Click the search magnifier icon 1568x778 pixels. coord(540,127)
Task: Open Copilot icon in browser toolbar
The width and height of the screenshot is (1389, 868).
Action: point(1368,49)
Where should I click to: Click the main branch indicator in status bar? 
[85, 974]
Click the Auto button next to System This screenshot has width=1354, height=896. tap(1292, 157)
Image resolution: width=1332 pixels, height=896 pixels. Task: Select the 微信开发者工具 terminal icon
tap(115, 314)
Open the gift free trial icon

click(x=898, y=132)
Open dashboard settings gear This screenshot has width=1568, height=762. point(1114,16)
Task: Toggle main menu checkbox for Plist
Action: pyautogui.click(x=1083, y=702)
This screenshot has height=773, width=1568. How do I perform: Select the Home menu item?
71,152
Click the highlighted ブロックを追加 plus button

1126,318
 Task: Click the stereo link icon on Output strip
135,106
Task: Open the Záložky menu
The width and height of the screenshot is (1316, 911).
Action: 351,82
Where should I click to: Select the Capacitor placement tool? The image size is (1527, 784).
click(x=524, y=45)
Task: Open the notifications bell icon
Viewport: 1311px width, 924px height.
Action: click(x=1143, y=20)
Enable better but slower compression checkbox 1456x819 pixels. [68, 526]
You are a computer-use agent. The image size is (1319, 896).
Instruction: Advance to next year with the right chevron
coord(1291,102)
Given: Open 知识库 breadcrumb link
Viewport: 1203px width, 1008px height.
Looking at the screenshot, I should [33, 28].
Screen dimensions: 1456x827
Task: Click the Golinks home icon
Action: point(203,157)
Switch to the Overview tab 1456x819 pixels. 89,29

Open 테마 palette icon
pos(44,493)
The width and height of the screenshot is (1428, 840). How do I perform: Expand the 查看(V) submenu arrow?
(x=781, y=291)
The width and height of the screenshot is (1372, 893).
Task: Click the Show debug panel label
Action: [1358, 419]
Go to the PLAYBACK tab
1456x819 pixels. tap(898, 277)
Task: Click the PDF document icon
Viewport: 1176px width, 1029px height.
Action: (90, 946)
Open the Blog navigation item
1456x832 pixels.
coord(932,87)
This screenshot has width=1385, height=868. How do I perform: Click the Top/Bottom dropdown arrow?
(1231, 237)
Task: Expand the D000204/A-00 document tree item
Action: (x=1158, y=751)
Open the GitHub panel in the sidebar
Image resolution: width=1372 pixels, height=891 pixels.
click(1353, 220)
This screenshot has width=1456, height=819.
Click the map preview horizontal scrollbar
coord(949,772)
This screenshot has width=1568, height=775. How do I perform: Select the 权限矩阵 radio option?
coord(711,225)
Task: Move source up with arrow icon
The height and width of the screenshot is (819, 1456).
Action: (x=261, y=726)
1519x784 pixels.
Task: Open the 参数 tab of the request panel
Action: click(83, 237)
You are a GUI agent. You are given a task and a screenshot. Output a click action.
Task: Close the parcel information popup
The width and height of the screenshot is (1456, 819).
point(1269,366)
--- --- ---
Count the lines in the material above where the word "agent" occurs, and reply with nothing but the number.

» Solution for this problem: 2